## PAGE:
With the way JPC has been architected, implementing an emulator for another processor architecture would be considerably easier than starting from scratch--a large number of components could be reused, as JPC abstracts most operations down to their logical equivalents.

With advances in virtualization technology, I can't see myself withstanding the inferior performance of an emulator, and I don't think it would be particularly useful to run any sort of modern operating system on a mobile device--with the current (improving) state of cell data networks, I think its much more useful to access  a remote machine through a VNC or RDP type connection from a mobile phone, than to try to emulate the entire x86 hardware stack and accompanying OS.

7 Layer Software Burrito

Layering is a pattern that must be applied judiciously.  Not that any pattern can be applied mindlessly, but layer specifically can cause major problems if not called for.

With the right circumstances, however, layering can help a system withstand the test of time.  As access to apps on mobile devices proliferate, layered applications will benefit greatly, as they may be able to change the top one or two layers in a stack to support the new UI and communications semantics, hopefully leaving a majority of the system untouched.

I can't recall if it was in one of our readings, but a quote stands out in my mind to the effect of "show me a team boundary, and i'll show you a software boundary", in that the organization of teams tends to naturally dictate the separation of software.  Layering works great for this, because you can divide up a project into a bunch of layers that *should* have boundaries, and exploit this behavior rather than suffer from it.  I think that this is an interesting consideration to make while designing a layered architecture.

Most applications have some form of natural layering, regardless of whether they use the formal definition thereof.  Refactoring an application to use an explicitly stated layered architecture can take on radically different forms.  In application with excellent separation of concerns and modularization, adding layering may be as simple as uncovering the communications pathways, and more strictly defining the interfaces involved.  In more poorly designed applications, where spaghetti code and dubious design practices are present, layering would probably best be left for the inevitable redesign/recode, though analysis of the existing code and lessons learned therein would surely shed light upon a likely layer decomposition.

## RECORDS PROVIDED:

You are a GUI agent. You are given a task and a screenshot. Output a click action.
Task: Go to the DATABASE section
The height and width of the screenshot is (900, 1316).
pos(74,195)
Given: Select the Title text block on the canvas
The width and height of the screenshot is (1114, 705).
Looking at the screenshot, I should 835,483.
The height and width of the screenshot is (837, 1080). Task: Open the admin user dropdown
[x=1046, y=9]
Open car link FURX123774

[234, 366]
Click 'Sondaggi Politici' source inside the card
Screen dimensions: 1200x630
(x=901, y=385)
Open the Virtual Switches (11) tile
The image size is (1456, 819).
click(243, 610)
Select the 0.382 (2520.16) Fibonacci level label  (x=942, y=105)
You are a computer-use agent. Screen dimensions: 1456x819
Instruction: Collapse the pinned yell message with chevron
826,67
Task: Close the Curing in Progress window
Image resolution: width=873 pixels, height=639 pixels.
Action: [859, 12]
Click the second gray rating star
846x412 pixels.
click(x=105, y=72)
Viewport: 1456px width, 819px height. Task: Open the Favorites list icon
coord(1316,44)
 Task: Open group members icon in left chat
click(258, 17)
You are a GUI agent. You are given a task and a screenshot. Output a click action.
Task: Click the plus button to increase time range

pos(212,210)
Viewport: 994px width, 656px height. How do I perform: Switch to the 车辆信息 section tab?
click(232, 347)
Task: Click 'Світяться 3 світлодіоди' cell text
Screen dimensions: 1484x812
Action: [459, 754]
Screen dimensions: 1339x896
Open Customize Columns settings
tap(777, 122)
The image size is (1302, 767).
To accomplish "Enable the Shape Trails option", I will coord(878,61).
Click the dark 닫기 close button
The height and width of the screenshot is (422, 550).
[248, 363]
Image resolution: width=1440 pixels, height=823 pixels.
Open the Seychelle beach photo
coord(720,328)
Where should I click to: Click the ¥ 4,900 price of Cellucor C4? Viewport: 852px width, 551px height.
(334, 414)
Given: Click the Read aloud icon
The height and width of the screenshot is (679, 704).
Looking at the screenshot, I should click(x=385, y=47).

## TASK STATEMENT:
List every all-capital abbreviation in the text about emulators and layering, in the order each first appears.

## ANSWER IN FULL:
JPC, VNC, RDP, OS, UI